The district court was correct that under Florida law the workers’ compensation and personal injury protection amounts are fairly set off against the economic damages at issue. As GEICO points out, evidence before the court included checks issued to Deirdre Levesque stating that they were issued for Temporary Total Disability, recoverable as a component of workers’ compensation as per Florida Statutes § 440.15(2). That evidence sufficed for the district court to apply the set off. Cf. Primo v. State Farm Mut. Auto. Ins. Co., No. 3:13-CV-64-J-32MCR, 2014 WL 6769344, at *2 (M.D. Fla. Dec. 1, 2014) (finding that the workers’ compensation benefits paid were “plainly” covered by jury award for past medical expenses even when the exact bills at issue were not specified). But even assuming arguendo that there is any doubt on that point, the Levesques failed to make this precise argument before the district court when arguing against the set offs. We therefore follow our ordinary practice of declining to consider an issue raised for the first time on appeal. See Access Now, Inc. v. Southwest Airlines Co., 385 F.3d 1324, 1331 (11th Cir. 2004).

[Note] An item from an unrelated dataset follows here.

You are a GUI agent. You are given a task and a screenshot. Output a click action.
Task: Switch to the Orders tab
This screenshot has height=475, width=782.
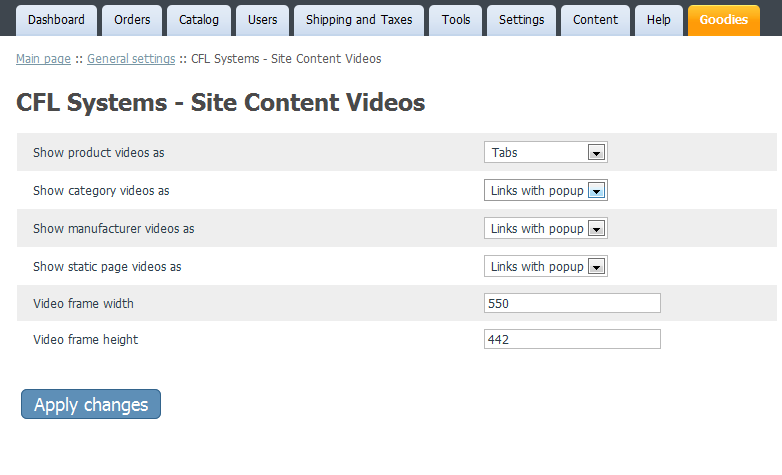[x=132, y=20]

Finally, the Levesques argue that the district court erred in explaining that the entire jury verdict could be set off even without considering GEICO's payment of $100,000 in the initial suit. Assuming that the $183,000 workers’ compensation settlement may only be set off against the $60,000 in economic damages, then the Levesques’ math is correct: the $257,200 in non-economic damages are only reduced to $57,200 after setting off the $100,000 in bodily injury benefits from Progressive and $100,000 in uninsured motorist benefits from GMAC. But GEICO's initial tender is appropriately set off against the non-economic damages—reducing the damages available to $0. Additionally, it appears that the district court included its comment merely for emphasis, not as its substantive ruling. In either case, we may affirm “on any ground that finds support in the record.” Big Top Koolers, Inc. v. Circus-Man Snacks, Inc., 528 F.3d 839, 844 (11th Cir. 2008). We affirm the district court on this point and conclude that, on the basis of the damages before the court at that time, the set offs appropriately reduced the amount awardable to the Levesques to $0. As previously mentioned, however, we now reverse the district court's ruling on the pretrial stipulation and hold that the district court must determine the amount of any reasonable attorneys’ fees the Levesques incurred in their initial suit. We therefore vacate the district court's entry of judgment in favor of GEICO (and the subsequent cost judgment) and remand for further proceedings consistent with this opinion.

FOOTNOTES

1.   GEICO suggests that this result is inappropriate because it means that the district court will evaluate attorneys’ fees from a suit that did not occur before it. Many of the same reasons for having courts determine attorneys’ fees still apply, however. For example, judges “are better equipped than juries to make computations based on details about billing practices, including rates and hours charged on a particular case”—whether or not the fees stemmed from the trial the jury was witnessing. McGuire v. Russell Miller, Inc., 1 F.3d 1306, 1316 (2d Cir. 1993). We therefore find no inherent absurdity in the parties deciding to have the court determine those fees as a matter of law. Nor, as GEICO would have it, is there a Seventh Amendment issue; parties may always stipulate to have damages determined by the court.